Passage of either the DISARM Act or the REVAMP Act could significantly incentivize the development of new antibiotics. But the unfortunate reality is that—at the moment—combating antibiotic resistance is not a high priority for either political party. This needs to change if there is to be any hope of fixing the market forces that make it so challenging to develop new antibiotics.
If one side of the equation is fixing the marketplace, the other is bolstering our pipeline of new antibiotics. Senior FDA official Janet Woodcock has described the current antibiotic pipeline as “fragile and weak,” driven in large part by the lack of investor interest described above.
A weak pipeline is particularly problematic when one considers typical biopharma timelines: It can easily take 10 years or more to develop a new medicine.

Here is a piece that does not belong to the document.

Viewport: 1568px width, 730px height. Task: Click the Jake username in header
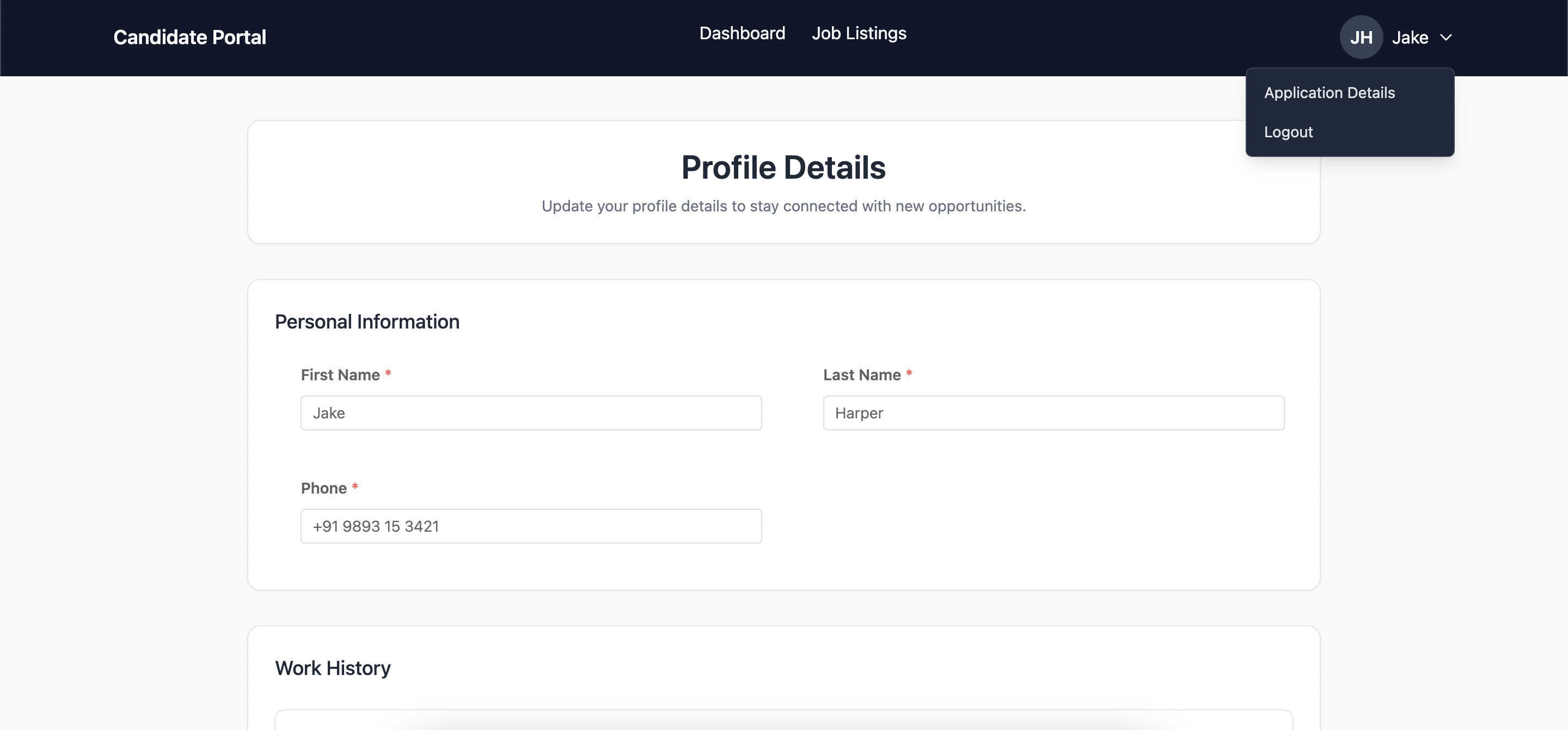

Government and philanthropic groups like the Department of Health and Human Services (HHS) and CARB-X are funding companies to advance the development of new antibiotics. CARB-X has secured some $500 million in funding from the U.S. and U.K. governments and philanthropic organizations such as the Wellcome Trust and the Bill & Melinda Gates Foundation.
This money is critically important but—in reality—likely not sufficient. To understand why, consider this: Achaogen received nearly $150 million in funding from HHS’s Biomedical Advanced Research and Development Authority (BARDA) to progress its antibiotic through phase 3 clinical trials. Even this level of government funding was not enough to carry the company to commercial viability. The combination of low volumes and low price points proved insurmountable.
In order to rebuild our antibiotic pipeline and defend against mounting antibiotic resistance, companies will need capital from government and nonprofit organizations. But this funding is not enough. We must also fix the marketplace that has made antibiotic development so challenging in the first place.
If new antibiotics continue to be reimbursed at disproportionately low price points—and prescribed to a very small number of patients—developing these medicines will remain commercially untenable. Nonprofits and the government will likely need to support companies not only in the process leading up to FDA approval, but also in the years afterward when revenues are meager.
This would represent a shift in how the government has historically incentivized drug development, but antibiotics have proven to be in a class of their own. Failure to address this problem in a timely manner would undermine our country’s (and the world’s) preparedness for the next wave of serious, drug-resistant infections.